#### [TASK TO COMPLETE]
Of all the entries below, retype only the lines from the one with "特定商取引法に基づく表記 (52, 2450)" through the one with "[Volver a los productos] (1526, 125)", exactly as they appear.

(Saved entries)
......
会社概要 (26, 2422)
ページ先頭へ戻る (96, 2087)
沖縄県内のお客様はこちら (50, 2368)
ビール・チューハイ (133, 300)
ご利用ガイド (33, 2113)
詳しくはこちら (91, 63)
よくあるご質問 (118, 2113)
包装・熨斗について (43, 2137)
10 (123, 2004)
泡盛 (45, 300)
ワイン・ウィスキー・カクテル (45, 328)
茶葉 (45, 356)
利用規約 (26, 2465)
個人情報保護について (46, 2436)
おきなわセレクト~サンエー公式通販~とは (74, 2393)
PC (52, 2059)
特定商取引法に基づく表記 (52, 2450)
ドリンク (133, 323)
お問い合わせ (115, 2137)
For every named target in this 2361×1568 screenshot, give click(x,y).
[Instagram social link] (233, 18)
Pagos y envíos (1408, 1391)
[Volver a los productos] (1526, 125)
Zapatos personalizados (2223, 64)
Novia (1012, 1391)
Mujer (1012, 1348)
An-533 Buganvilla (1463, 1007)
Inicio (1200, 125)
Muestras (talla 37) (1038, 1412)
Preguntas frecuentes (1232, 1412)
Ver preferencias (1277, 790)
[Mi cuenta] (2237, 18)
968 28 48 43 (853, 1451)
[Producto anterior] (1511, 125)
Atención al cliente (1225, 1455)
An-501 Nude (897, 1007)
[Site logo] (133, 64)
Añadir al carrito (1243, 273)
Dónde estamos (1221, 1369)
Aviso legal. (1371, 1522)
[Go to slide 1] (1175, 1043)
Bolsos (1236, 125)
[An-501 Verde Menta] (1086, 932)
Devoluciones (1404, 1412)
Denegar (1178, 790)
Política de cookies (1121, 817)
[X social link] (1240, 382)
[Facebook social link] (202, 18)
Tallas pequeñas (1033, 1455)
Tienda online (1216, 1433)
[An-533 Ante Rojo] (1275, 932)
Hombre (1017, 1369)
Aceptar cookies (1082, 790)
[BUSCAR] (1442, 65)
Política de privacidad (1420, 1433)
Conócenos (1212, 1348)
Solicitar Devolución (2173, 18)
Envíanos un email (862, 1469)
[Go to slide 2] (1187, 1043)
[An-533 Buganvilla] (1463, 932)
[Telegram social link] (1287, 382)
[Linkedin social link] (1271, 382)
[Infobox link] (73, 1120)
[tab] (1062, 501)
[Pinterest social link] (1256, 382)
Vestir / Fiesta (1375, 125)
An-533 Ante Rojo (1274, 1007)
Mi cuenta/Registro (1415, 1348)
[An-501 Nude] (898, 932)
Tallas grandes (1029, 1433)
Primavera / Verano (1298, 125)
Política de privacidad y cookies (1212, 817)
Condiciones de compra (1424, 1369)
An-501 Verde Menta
......
#### [ANSWER SECTION]
特定商取引法に基づく表記 (52, 2450)
ドリンク (133, 323)
お問い合わせ (115, 2137)
For every named target in this 2361×1568 screenshot, give click(x,y).
[Instagram social link] (233, 18)
Pagos y envíos (1408, 1391)
[Volver a los productos] (1526, 125)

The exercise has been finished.